Write out the records below as a JSON list of strings, with one string for each line. Leave out blank lines.
-- Begin --
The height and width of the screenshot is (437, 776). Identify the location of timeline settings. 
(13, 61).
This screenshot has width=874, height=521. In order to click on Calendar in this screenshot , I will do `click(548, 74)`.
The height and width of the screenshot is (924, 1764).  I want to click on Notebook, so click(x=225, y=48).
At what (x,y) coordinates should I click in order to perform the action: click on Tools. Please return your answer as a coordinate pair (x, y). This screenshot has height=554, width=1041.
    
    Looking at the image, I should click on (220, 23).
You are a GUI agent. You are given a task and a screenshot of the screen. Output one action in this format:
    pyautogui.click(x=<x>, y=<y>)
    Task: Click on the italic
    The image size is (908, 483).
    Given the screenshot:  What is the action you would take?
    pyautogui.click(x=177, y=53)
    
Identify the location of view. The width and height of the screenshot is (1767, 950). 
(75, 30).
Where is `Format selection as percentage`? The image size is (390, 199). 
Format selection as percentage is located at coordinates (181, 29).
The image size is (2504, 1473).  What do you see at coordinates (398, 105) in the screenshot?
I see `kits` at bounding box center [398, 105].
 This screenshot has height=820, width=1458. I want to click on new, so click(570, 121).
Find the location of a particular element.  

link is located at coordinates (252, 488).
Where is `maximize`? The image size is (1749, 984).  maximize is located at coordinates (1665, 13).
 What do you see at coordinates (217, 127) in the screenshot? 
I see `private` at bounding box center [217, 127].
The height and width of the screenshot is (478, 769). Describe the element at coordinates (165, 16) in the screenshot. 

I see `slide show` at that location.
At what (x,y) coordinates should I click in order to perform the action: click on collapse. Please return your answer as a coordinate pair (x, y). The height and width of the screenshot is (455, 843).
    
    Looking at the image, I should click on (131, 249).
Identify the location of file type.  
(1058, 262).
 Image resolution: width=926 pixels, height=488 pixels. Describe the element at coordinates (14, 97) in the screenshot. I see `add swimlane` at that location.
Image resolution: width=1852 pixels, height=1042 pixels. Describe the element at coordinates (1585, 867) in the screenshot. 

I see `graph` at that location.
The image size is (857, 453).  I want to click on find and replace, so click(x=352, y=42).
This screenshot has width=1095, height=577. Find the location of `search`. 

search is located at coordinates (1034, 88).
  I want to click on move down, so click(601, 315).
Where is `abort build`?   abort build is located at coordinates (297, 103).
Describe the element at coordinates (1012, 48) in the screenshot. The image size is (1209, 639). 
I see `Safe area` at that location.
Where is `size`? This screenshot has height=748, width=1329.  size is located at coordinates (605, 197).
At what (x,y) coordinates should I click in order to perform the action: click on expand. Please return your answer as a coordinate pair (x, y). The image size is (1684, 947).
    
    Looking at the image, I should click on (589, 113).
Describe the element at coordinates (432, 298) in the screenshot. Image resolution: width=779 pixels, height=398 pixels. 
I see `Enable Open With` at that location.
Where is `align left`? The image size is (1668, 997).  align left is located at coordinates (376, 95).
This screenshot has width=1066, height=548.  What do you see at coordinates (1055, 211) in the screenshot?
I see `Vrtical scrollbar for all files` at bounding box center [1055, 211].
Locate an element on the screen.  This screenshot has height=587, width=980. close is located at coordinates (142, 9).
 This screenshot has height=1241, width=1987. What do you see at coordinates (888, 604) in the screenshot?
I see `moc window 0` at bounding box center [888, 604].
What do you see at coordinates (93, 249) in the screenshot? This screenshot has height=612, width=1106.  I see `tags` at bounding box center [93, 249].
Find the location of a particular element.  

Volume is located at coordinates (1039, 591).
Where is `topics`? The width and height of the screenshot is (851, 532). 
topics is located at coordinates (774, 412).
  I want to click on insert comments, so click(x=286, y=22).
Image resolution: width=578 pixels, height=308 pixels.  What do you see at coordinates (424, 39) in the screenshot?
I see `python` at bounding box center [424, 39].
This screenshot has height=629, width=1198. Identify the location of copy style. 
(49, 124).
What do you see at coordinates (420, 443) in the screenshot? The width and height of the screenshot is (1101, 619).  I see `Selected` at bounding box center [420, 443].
-- End --
- **Output for this exercise**:
[
  "The height and width of the screenshot is (437, 776). Identify the location of timeline settings. ",
  "(13, 61).",
  "This screenshot has width=874, height=521. In order to click on Calendar in this screenshot , I will do `click(548, 74)`.",
  "The height and width of the screenshot is (924, 1764).  I want to click on Notebook, so click(x=225, y=48).",
  "At what (x,y) coordinates should I click in order to perform the action: click on Tools. Please return your answer as a coordinate pair (x, y). This screenshot has height=554, width=1041.",
  "    Looking at the image, I should click on (220, 23).",
  "You are a GUI agent. You are given a task and a screenshot of the screen. Output one action in this format:",
  "    pyautogui.click(x=<x>, y=<y>)",
  "    Task: Click on the italic",
  "    The image size is (908, 483).",
  "    Given the screenshot:  What is the action you would take?",
  "    pyautogui.click(x=177, y=53)",
  "Identify the location of view. The width and height of the screenshot is (1767, 950). ",
  "(75, 30).",
  "Where is `Format selection as percentage`? The image size is (390, 199). ",
  "Format selection as percentage is located at coordinates (181, 29).",
  "The image size is (2504, 1473).  What do you see at coordinates (398, 105) in the screenshot?",
  "I see `kits` at bounding box center [398, 105].",
  " This screenshot has height=820, width=1458. I want to click on new, so click(570, 121).",
  "Find the location of a particular element.  ",
  "link is located at coordinates (252, 488).",
  "Where is `maximize`? The image size is (1749, 984).  maximize is located at coordinates (1665, 13).",
  " What do you see at coordinates (217, 127) in the screenshot? ",
  "I see `private` at bounding box center [217, 127].",
  "The height and width of the screenshot is (478, 769). Describe the element at coordinates (165, 16) in the screenshot. ",
  "I see `slide show` at that location.",
  "At what (x,y) coordinates should I click in order to perform the action: click on collapse. Please return your answer as a coordinate pair (x, y). The height and width of the screenshot is (455, 843).",
  "    Looking at the image, I should click on (131, 249).",
  "Identify the location of file type.  ",
  "(1058, 262).",
  " Image resolution: width=926 pixels, height=488 pixels. Describe the element at coordinates (14, 97) in the screenshot. I see `add swimlane` at that location.",
  "Image resolution: width=1852 pixels, height=1042 pixels. Describe the element at coordinates (1585, 867) in the screenshot. ",
  "I see `graph` at that location.",
  "The image size is (857, 453).  I want to click on find and replace, so click(x=352, y=42).",
  "This screenshot has width=1095, height=577. Find the location of `search`. ",
  "search is located at coordinates (1034, 88).",
  "  I want to click on move down, so click(601, 315).",
  "Where is `abort build`?   abort build is located at coordinates (297, 103).",
  "Describe the element at coordinates (1012, 48) in the screenshot. The image size is (1209, 639). ",
  "I see `Safe area` at that location.",
  "Where is `size`? This screenshot has height=748, width=1329.  size is located at coordinates (605, 197).",
  "At what (x,y) coordinates should I click in order to perform the action: click on expand. Please return your answer as a coordinate pair (x, y). The image size is (1684, 947).",
  "    Looking at the image, I should click on (589, 113).",
  "Describe the element at coordinates (432, 298) in the screenshot. Image resolution: width=779 pixels, height=398 pixels. ",
  "I see `Enable Open With` at that location.",
  "Where is `align left`? The image size is (1668, 997).  align left is located at coordinates (376, 95).",
  "This screenshot has width=1066, height=548.  What do you see at coordinates (1055, 211) in the screenshot?",
  "I see `Vrtical scrollbar for all files` at bounding box center [1055, 211].",
  "Locate an element on the screen.  This screenshot has height=587, width=980. close is located at coordinates (142, 9).",
  " This screenshot has height=1241, width=1987. What do you see at coordinates (888, 604) in the screenshot?",
  "I see `moc window 0` at bounding box center [888, 604].",
  "What do you see at coordinates (93, 249) in the screenshot? This screenshot has height=612, width=1106.  I see `tags` at bounding box center [93, 249].",
  "Find the location of a particular element.  ",
  "Volume is located at coordinates (1039, 591).",
  "Where is `topics`? The width and height of the screenshot is (851, 532). ",
  "topics is located at coordinates (774, 412).",
  "  I want to click on insert comments, so click(x=286, y=22).",
  "Image resolution: width=578 pixels, height=308 pixels.  What do you see at coordinates (424, 39) in the screenshot?",
  "I see `python` at bounding box center [424, 39].",
  "This screenshot has height=629, width=1198. Identify the location of copy style. ",
  "(49, 124).",
  "What do you see at coordinates (420, 443) in the screenshot? The width and height of the screenshot is (1101, 619).  I see `Selected` at bounding box center [420, 443]."
]